A patch of ocean southeast of Greenland that has cooled by as much as 1C over the past 150 years is looking less like a weather quirk and more like a warning sign. New climate reanalyses back the case that the cold blob, or warming hole, is being driven by a weakening Atlantic Meridional Overturning Circulation, the current that helps move heat from the tropics toward Europe.
The finding matters now because the Atlantic has not been cooling in isolation: it is the one place in a warming world that has steadily stood out on temperature maps, and scientists say the signal now lines up with a circulation change that has been building for decades. Stefan Rahmstorf, who led the new analysis with colleagues, said the data show the ocean is behind the pattern, not the air.
That is a significant shift in the debate around the cold blob. For years, researchers have been split over whether the patch was mainly the fingerprint of a weakening AMOC or the result of atmospheric changes. Rahmstorf and his team say the latest evidence favors the ocean. They found that heat loss from the ocean surface has decreased in the cold blob area since 1955, and that the cooling reaches about 1,000 metres below the surface as well as near the top of the water column.

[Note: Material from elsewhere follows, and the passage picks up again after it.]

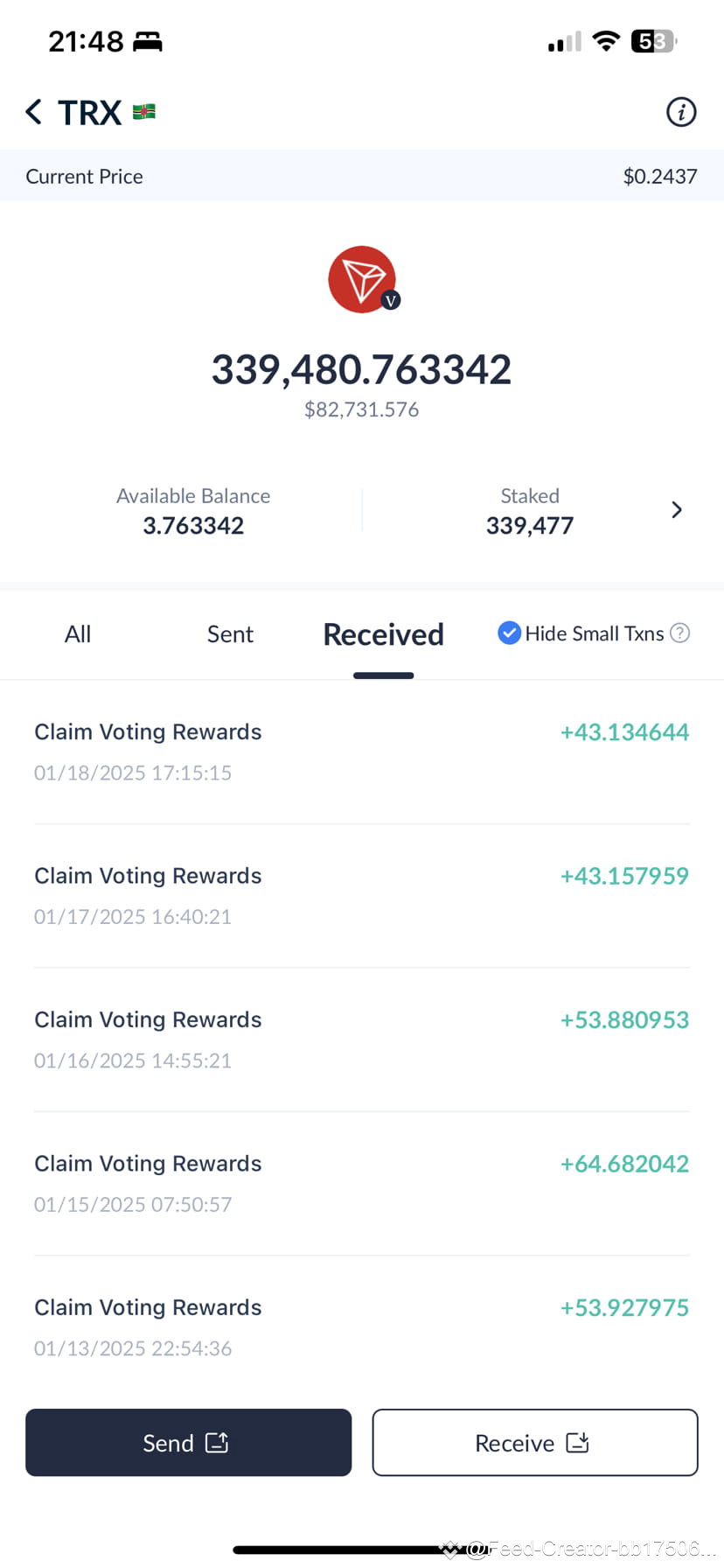This screenshot has width=724, height=1568.
Task: Click the flag icon beside TRX
Action: pos(144,111)

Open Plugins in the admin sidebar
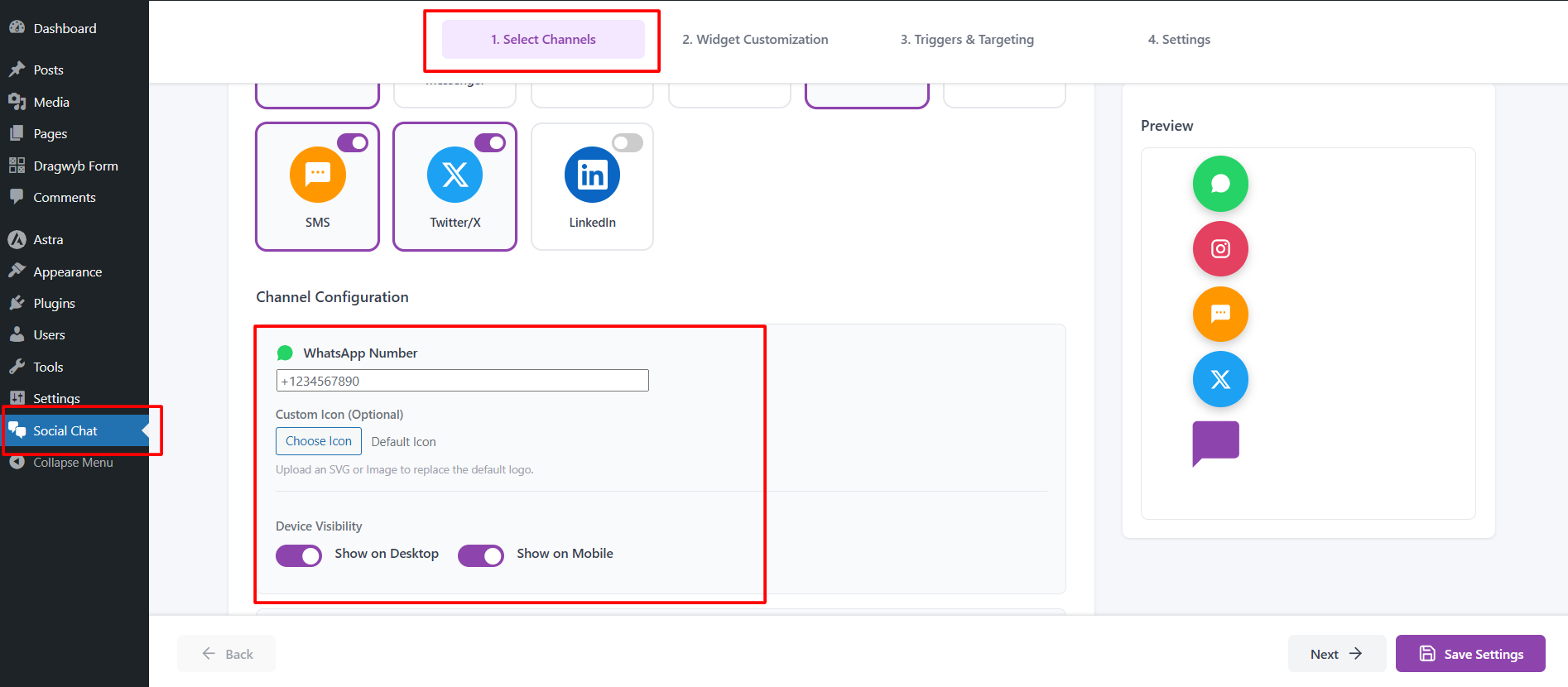click(55, 304)
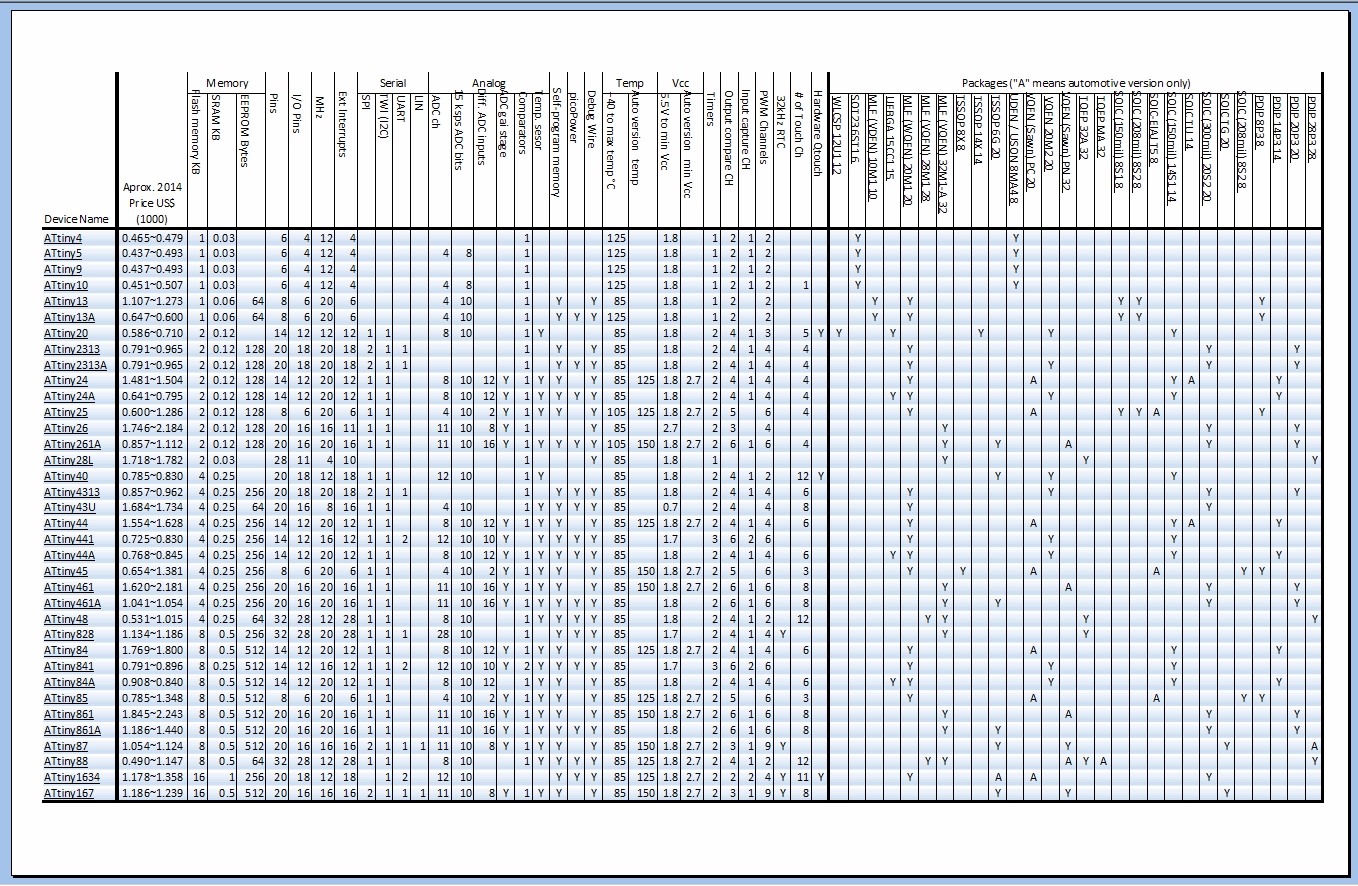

Rahmstorf said winds and clouds “only explain a modest fraction of the warming hole.” He added that even where models make it seem possible that the atmosphere is to blame, “the data show it is caused by the ocean.” The researchers argue that this is the more important explanation because the AMOC carries warm, salty water from the Gulf of Mexico toward the north Atlantic, and that flow is central to Europe’s milder climate.
Scientists worry that freshwater from Greenland’s melting ice is making the salty water less dense, so it sinks more slowly and weakens the overturning circulation. There are only 22 years of direct observations of AMOC strength, so the record is too short to settle every detail. But the reanalysis evidence, combined with the long-term cooling in the cold blob region, points to a circulation that has been changing for longer than the instrument record can easily show.
That broader concern is why the new interpretation lands with so much force. Some research suggests the AMOC could cross a tipping point within decades, and a future collapse could freeze Europe and disrupt monsoon rains that farmers in Africa and Asia depend on. The finding also raises the prospect of trouble for the subpolar gyre around the cold blob itself, not just the larger Atlantic conveyor.
The main unresolved question is not whether the patch is real, but how far the system has already moved toward a break point. The cold blob has been cited in climate work for years, including a 2022 study by Chengfei He and colleagues that linked rapid Arctic warming to a weaker pole-to-tropics temperature contrast and a northward shift of the jet stream into the same region. Rahmstorf’s group now says the colder water extends deeper and reflects a sustained ocean-driven change. What remains unknown is whether the AMOC keeps weakening slowly or crosses a threshold that the Atlantic cannot easily reverse.